Setelah Donald Trump Dilantik 20 Januari 2017

Akankah secara global terjadi kemunduran nilai-nilai demokrasi yang selama ini dipercaya?

Setelah Donald Trump Dilantik 20 Januari 2017
Donald Trump (National Review)

MONDAYREVIEW.COM - Terpilihnya Donald Trump sebagai Presiden Amerika Serikat bagi beberapa kalangan merupakan kejutan tersendiri. Bagaimana bisa Trump dengan ide-ide kontroversialnya menjadi pemenang di pemilihan presiden di negeri yang mengaku sebagai kampiun demokrasi. Kemenangan Trump sesungguhnya merupakan trend global yang terjadi. Di negara-negara Eropa partai-partai sayap kanan dengan ide-ide antiimigran, diskriminatifnya pun menguat.

Munculnya sosok seperti Trump sesungguhnya replika dari suatu era. Bagaimana Amerika Serikat yang selama ini mengagung-agungkan demokrasi dengan nilai-nilai positifnya, akan menghadapi ancaman kemunduran demokrasi. Hal itu bisa terjadi jika Trump mewujudkan kata-kata di kampanyenya. Bayangkan bagaimana diskrimnasi yang bisa dihasilkan Trump kepada imigran asal Meksiko, warga muslim Amerika Serikat.

Trump di sisi lain merupakan harapan akan kegalauan warga Amerika Serikat. Kebijakan proteksionisme di bidang perekonomian merupakan harapan agar industri Amerika Serikat dapat survive dan menguat lagi. Proteksionisme juga diharapkan dapat mencegah pengangguran semakin menganga di Amerika Serikat. Sementara itu ide “superioritas kulit putih” seakan menjadi konsep perlindungan warga kulit putih vis a vis terhadap para imigran di Amerika Serikat yang semakin bersinar.
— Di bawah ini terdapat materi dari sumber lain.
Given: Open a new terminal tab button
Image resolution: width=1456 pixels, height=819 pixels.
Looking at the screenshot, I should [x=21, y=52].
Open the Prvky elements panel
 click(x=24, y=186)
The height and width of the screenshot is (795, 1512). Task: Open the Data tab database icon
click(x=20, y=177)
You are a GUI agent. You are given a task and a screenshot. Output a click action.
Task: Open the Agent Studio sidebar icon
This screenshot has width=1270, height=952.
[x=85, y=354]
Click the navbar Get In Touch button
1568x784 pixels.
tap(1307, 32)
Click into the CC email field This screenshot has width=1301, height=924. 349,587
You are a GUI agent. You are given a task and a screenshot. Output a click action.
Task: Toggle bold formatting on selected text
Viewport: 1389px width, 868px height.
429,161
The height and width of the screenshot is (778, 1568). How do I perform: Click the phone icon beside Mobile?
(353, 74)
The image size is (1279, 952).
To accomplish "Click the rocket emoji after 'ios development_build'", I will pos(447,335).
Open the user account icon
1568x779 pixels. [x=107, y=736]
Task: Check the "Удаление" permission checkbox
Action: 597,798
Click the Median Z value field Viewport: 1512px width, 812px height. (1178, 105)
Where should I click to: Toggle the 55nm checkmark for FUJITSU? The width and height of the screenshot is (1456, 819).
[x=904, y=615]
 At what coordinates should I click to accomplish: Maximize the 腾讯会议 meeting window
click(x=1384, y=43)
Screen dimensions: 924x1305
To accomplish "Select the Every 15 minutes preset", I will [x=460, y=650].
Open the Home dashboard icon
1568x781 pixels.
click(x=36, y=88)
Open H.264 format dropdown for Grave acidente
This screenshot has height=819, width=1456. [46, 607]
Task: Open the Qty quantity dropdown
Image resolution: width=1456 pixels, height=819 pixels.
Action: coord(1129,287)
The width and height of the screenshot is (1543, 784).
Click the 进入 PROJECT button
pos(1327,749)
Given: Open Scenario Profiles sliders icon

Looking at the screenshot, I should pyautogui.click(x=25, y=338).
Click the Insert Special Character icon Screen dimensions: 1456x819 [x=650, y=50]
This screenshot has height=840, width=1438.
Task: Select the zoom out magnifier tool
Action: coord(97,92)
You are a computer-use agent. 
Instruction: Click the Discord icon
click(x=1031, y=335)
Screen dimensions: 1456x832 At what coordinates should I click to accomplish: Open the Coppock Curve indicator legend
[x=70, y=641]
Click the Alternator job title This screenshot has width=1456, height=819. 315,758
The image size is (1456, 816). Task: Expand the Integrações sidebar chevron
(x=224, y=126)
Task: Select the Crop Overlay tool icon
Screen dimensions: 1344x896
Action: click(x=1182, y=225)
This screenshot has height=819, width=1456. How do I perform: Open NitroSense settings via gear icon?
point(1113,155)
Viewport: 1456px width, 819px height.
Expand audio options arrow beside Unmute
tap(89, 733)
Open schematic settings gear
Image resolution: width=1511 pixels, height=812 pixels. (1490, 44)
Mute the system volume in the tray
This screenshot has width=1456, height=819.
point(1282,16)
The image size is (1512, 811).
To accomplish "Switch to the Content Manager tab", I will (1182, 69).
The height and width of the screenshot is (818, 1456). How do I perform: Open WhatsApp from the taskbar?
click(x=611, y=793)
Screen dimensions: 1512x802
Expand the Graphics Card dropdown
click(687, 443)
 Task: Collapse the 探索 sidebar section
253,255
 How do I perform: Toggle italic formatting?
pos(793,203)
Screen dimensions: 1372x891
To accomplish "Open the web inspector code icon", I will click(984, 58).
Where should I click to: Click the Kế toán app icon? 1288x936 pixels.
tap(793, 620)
Setelah Donald Trump dilantik pada 20 Januari 2017 akankah secara global terjadi kemunduran nilai-nilai demokrasi yang selama ini dipercaya? Sesungguhnya demokrasi merupakan perjuangan dari warga negara dan warga dunia. Tiap dari kita bisa mengambil peran dalam kapasitas apa pun.